Più facile a dirsi che a farsi? Sicuramente. Tuttavia le idee non mancano anche se non vengono mai applicate. Che fine ha fatto la famosa agenda digitale del Governo che doveva farci guadagnare fino a un punto di pil e diminuire finalmente quell’incredibile ritardo che il nostro paese ha nell’economia digitale?

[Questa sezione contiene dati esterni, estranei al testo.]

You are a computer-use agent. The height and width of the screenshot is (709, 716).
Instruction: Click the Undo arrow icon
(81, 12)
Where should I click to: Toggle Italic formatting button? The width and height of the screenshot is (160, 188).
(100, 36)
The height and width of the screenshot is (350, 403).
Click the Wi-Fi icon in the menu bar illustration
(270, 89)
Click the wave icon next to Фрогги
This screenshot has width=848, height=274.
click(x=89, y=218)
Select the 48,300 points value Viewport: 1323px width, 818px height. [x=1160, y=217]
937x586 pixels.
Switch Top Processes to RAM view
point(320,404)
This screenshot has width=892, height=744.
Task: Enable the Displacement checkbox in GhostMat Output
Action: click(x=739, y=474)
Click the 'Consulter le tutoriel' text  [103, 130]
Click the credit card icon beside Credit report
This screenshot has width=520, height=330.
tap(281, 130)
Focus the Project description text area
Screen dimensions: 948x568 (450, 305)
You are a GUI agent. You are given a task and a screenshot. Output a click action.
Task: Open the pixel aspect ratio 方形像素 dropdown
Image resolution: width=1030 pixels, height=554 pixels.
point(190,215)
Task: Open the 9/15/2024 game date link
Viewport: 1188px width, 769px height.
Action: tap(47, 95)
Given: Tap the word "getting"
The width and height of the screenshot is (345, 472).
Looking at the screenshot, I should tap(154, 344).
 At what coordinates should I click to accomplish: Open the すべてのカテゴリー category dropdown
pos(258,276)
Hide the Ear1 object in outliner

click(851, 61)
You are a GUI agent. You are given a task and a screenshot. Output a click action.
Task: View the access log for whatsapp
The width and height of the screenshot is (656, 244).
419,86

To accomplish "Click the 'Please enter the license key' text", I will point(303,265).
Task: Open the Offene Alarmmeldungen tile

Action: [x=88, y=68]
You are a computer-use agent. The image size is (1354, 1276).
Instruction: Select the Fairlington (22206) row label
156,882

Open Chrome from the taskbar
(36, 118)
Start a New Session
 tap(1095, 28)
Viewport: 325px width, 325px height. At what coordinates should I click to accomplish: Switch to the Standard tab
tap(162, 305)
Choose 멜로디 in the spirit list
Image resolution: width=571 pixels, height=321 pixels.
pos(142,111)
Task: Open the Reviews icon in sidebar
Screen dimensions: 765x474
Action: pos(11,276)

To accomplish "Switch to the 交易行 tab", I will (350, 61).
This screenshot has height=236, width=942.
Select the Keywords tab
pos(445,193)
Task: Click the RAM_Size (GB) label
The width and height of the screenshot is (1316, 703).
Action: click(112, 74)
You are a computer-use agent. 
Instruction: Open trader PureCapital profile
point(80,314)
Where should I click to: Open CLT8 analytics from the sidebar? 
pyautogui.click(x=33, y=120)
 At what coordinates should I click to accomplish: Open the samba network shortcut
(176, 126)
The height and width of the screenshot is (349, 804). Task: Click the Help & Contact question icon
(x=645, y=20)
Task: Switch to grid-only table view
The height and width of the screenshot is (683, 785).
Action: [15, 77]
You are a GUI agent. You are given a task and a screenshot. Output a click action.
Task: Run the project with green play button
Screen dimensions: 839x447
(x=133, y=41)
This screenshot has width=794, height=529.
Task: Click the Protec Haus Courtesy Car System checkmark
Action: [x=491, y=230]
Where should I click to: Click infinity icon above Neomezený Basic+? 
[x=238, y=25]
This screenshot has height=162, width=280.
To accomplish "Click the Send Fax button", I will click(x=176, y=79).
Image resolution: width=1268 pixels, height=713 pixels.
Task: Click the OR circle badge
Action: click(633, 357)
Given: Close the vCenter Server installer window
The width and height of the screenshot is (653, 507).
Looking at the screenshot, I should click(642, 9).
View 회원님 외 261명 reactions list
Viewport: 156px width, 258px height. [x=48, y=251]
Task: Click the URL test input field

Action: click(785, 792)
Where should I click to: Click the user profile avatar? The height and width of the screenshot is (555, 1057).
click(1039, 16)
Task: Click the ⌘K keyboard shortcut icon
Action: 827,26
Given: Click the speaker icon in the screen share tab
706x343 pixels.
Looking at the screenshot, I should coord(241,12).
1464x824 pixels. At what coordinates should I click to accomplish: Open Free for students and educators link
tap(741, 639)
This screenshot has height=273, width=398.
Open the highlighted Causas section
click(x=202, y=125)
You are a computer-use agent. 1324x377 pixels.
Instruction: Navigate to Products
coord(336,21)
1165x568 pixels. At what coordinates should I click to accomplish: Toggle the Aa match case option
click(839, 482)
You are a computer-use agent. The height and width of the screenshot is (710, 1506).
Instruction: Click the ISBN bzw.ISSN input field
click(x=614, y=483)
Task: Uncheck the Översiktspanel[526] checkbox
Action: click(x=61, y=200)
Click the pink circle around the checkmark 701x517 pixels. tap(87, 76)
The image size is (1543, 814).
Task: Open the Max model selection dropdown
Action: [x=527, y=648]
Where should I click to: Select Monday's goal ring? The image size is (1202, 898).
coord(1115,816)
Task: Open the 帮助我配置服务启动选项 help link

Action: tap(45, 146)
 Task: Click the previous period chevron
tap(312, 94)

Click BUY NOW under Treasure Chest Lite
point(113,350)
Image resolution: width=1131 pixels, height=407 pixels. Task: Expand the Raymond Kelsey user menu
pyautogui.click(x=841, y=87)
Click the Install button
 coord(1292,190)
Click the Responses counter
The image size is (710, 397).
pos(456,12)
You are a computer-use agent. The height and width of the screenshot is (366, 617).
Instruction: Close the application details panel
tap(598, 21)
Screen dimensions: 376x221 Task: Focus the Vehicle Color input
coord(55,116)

Quale sviluppo per l’Italia?
A tal proposito sarebbe opportuno che Bersani, Casini e Vendola, oltre ad accapigliarsi, legittimamente e quotidianamente, sui matrimoni gay, ci facessero capire anche che modello di sviluppo hanno in mente per il nostro Paese. Oggi non basta più inneggiare al tanto propagandato “lavoro”. É necessario che quelle forze progressiste,e che si candidano a traghettare, dopo Monti, l’Italia attraverso il guado più stretto dal dopoguerra ad oggi, dicano chiaramente cosa intendono quando sostengono che metteranno al centro della loro agenda il lavoro. Intendono forse che hanno intenzione di tutelare solo quei posti di lavoro legati a un modello produttivo non più sostenibile e destinato (piacente o nolente) all’estinzione, o hanno intenzione di creare nuova occupazione in settori in cui un paese occidentale oggi può, veramente, essere competitivo? Quale modello di sviluppo ha in mente il centro sinistra per l’Italia dei prossimi dieci anni? Finché non si risponderà a questa domanda non c’è alternativa a Monti.